====== SELECTED EXTRACT ======
On 18.02.2025 23:55, Andrei Lepikhov wrote:
On 17/2/2025 15:19, Robert Haas wrote:
On Mon, Feb 17, 2025 at 3:08 AM Ilia Evdokimov
if (nloops > 1)
Instead of:
if (nloops > 1 && rows_is_fractonal)
I don't think it's really safe to just cast a double back to int64. In
practice, the number of tuples should never be large enough to
overflow int64, but if it did, this result would be nonsense. Also, if
the double ever lost precision, the result would be nonsense. If we
want to have an exact count of tuples, we ought to change ntuples and
ntuples2 to be uint64. But I don't think we should do that in this
patch, because that adds a whole bunch of new problems to worry about
and might cause us to get nothing committed. Instead, I think we
should just always show two decimal digits if there's more than one
loop.
That's simpler than what the patch currently does and avoids this
problem. Perhaps it's objectionable for some other reason, but if so,
can somebody please spell out what that reason is so we can talk about
it?
I can understand two decimal places. You might be concerned about
potential issues with some codes that parse PostgreSQL explains.
However, I believe it would be beneficial to display fractional parts
only when iterations yield different numbers of tuples. Given that I
often work with enormous explains, I think this approach would enhance
the readability and comprehension of the output. Frequently, I may see
only part of the EXPLAIN on the screen. A floating-point row number
format may immediately give an idea about parameterisation (or another
reason for the subtree's variability) and trace it down to the source.
====== DATASET EXCERPTS ======
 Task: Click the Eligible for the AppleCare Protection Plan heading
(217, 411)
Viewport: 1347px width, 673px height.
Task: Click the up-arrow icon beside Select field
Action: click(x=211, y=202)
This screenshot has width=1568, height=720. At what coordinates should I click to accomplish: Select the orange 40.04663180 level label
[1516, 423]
======
Translate this sentence from the thread on showing fractional row counts in EXPLAIN into Spanish: "Frequently, I may see only part of the EXPLAIN on the screen."

▶ **CORRECT RESULT**:
Con frecuencia, puede que solo vea una parte del EXPLAIN en la pantalla.